First of all, nobody wants to PAY to park downtown. Surface parking lots abound, and in most major buildings there are basement parking levels. Multi-level parkades are also growing in popularity as a more practical alternative the drab and plain pavement that only emphasizes the terribly dull flat land the Canadian Prairies already have. So people do park downtown, usually because their jobs pay them enough to afford monthly parking and they have phobias or allergies of things related to riding the bus. Or they’re just uncomfortable around poor people.

People who don’t work downtown still drive to the area for appointments or evenings out, hockey games or concerts, theatre or school. Many try to come early to steal a spot on the street that they don’t have to pay for past 5:30. Others find it worth the convenience to pay for parking close to wherever they go.

But if they can get around it, nobody wants to park downtown. It’s mostly an unspoken aversion, but I can see through the reluctance for people to accept invitations to my home.

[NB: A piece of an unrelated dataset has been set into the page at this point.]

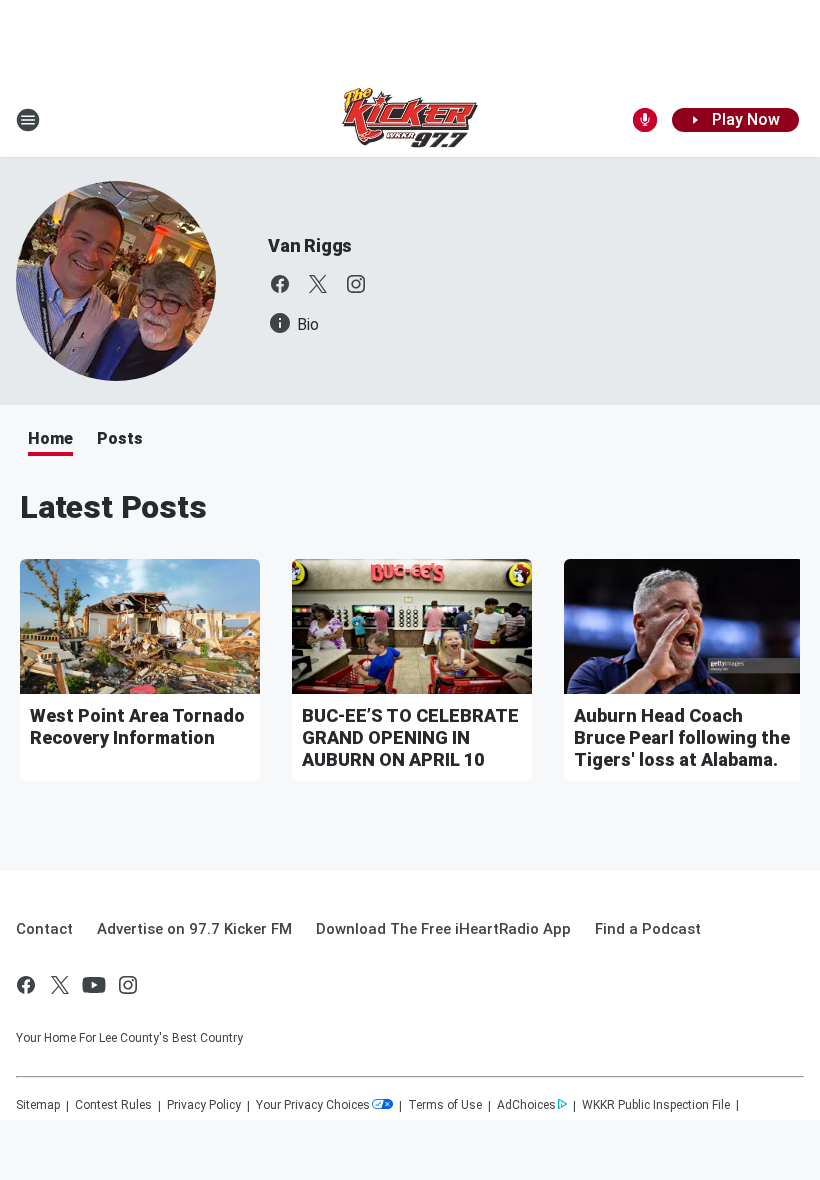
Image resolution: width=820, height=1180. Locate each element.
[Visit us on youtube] (94, 985)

It may not be the price they assume they’ll have to pay for entitlement to park, as at certain hours or on certain days that’s not an issue. There are commonly held prejudices against downtown outside of business hours when there isn’t the same size crowd to deter theft and vandalism. It’s not entirely without base. Recently a friend of mine did have her window smashed and laptop stolen within the few minutes she spent in somebody’s apartment. But my defensive response wants to argue that this event didn’t happen in MY part of downtown.

For those who want the comfort and convenience of their cars to extend to the comfort and convenience of where they park them, I can’t force them out of that mindset. All I can say is: I don’t park downtown either. Because I don’t have a car. I’m not suggesting that as a solution to whatever problems they may have with leaving their vehicle unattended in my part of the city, but oh man, am I ever glad I’m never preoccupied with worrying about parking downtown.